Marco F Pereyra,1 Esther San-José,2 Lucía Ferreiro,1 Antonio Golpe,1 José Antúnez,3 Francisco-Javier González-Barcala,1 Ihab Abdulkader,3 José M Álvarez-Dobaño,1 Nuria Rodríguez-Núñez,1 and Luis Valdés1

1Servicios de Neumología, Complejo Hospitalario Universitario de Santiago, A Coruña, Spain
2Análisis Clínicos, Complejo Hospitalario Universitario de Santiago, A Coruña, Spain
3Anatomía Patológica, Complejo Hospitalario Universitario de Santiago, A Coruña, Spain

Copyright © 2013 Hindawi Publishing Corporation. This is an open access article distributed under the Creative Commons Attribution License, which permits unrestricted use, distribution, and reproduction in any medium, provided the original work is properly cited.


INTRODUCTION: The performance of blind closed pleural biopsy (BCPB) in the study of pleural exudates is controversial.

OBJECTIVE: To assess the diagnostic yield of BCPB in clinical practice and its role in the study of pleural exudates.

METHODS: Data were retrospectively collected on all patients who underwent BCPB performed between January 1999 and December 2011.

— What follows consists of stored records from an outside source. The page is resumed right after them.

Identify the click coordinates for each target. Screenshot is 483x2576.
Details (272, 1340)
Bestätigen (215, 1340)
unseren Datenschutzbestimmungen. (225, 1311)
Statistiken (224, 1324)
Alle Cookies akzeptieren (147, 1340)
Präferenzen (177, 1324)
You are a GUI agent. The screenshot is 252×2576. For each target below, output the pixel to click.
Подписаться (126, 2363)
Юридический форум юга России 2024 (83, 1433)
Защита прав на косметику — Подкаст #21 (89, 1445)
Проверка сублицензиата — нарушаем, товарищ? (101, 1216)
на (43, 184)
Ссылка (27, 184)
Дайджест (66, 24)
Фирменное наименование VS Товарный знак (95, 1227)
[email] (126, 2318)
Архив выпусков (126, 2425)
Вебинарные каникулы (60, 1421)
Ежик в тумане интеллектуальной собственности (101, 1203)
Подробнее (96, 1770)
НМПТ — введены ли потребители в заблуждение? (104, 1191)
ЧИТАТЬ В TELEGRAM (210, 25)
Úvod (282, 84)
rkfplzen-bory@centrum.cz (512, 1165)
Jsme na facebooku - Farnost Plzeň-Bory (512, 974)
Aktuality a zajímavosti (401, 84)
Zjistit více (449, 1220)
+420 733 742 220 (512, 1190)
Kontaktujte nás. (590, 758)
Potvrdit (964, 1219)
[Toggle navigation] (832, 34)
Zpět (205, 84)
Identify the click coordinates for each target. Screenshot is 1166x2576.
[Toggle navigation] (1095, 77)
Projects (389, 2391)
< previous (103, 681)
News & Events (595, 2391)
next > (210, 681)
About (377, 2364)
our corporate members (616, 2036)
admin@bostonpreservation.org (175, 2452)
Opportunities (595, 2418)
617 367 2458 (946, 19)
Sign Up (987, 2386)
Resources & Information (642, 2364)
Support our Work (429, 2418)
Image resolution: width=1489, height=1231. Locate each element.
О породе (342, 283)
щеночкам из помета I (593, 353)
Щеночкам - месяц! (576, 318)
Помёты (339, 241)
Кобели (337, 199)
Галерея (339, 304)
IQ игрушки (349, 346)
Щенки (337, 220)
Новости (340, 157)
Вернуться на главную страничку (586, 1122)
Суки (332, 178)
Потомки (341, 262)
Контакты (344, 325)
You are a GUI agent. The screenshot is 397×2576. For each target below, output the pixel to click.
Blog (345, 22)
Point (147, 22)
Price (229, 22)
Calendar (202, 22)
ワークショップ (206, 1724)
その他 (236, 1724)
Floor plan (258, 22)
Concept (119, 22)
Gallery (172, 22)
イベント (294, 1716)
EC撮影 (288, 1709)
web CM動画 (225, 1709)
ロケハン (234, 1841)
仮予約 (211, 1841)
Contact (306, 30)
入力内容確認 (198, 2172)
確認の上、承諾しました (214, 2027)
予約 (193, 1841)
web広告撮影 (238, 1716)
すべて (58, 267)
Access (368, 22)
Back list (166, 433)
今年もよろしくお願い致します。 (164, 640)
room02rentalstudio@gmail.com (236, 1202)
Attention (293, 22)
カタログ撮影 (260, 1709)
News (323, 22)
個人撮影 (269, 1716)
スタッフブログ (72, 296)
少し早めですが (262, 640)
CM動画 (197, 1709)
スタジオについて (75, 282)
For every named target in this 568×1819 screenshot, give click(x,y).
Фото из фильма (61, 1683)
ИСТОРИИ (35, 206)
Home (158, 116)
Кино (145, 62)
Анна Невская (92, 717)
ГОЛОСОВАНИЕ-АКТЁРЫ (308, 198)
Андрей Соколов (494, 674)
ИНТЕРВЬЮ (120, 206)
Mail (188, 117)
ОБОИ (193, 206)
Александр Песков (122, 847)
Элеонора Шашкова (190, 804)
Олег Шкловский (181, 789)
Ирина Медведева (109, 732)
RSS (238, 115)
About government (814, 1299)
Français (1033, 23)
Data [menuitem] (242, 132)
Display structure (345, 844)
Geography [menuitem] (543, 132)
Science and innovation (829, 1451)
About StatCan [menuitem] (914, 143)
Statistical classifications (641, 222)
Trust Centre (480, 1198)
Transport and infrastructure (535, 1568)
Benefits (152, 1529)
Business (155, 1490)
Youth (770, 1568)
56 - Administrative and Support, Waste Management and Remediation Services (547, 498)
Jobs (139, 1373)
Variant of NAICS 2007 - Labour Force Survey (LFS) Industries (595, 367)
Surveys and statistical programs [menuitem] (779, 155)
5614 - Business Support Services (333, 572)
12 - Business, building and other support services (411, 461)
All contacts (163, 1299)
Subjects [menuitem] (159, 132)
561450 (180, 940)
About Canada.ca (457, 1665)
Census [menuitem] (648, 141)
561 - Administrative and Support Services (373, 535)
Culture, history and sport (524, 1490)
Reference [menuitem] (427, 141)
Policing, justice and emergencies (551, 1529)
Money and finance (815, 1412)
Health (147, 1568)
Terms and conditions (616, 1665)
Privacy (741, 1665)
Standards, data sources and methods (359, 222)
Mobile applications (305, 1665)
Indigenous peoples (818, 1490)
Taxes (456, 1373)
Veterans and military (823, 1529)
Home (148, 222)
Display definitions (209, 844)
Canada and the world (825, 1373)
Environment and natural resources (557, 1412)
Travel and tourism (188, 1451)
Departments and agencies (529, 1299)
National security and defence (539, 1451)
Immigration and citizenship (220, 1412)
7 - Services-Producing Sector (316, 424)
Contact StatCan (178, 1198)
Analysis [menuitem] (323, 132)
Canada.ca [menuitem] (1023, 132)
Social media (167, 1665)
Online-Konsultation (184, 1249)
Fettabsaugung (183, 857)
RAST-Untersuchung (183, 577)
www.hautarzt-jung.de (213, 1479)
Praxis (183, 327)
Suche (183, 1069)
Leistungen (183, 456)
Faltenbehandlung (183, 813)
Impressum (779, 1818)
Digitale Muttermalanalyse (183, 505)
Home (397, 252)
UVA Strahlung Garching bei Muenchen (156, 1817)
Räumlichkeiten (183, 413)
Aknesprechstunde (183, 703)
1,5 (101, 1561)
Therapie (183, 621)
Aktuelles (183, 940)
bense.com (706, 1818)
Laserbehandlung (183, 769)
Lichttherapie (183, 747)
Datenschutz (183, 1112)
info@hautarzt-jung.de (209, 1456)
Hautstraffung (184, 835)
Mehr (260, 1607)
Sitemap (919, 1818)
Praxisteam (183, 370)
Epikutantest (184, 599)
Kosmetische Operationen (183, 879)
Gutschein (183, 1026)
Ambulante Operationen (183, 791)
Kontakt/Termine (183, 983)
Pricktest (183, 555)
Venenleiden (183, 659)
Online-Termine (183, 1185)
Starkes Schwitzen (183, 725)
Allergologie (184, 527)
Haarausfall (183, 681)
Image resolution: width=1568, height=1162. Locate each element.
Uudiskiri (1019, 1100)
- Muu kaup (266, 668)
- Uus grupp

RESULTS: A total of 658 BCPBs were performed on 575 patients. Pleural tissue was obtained in 590 (89.7%) of the biopsies. A malignant pleural effusion was found in 35% of patients. The cytology and the BCPB were positive in 69.2% and 59.2% of the patients, respectively. Of the patients with negative cytology, 21 had a positive BCPB (diagnostic improvement, 15%), which would have avoided one pleuroscopy for every seven BCPBs that were performed. Of the 113 patients with a tuberculous effusion, granulomas were observed in 87 and the Lowenstein culture was positive in an additional 17 (sensitivity 92%). The overall sensitivity was 33.9%, with a specificity and positive predictive value of 100%, and a negative predictive value of 71%. Complications were recorded in 14.4% of patients (pneumothorax 9.4%; chest pain 5.6%; vasovagal reaction, 4.1%; biopsy of another organ 0.5%).

CONCLUSIONS: BCPB still has a significant role in the study of a pleural exudate. If an image-guided technique is unavailable, it seems reasonable to perform BCPB before resorting to a pleuroscopy. These results support BCPB as a relatively safe technique.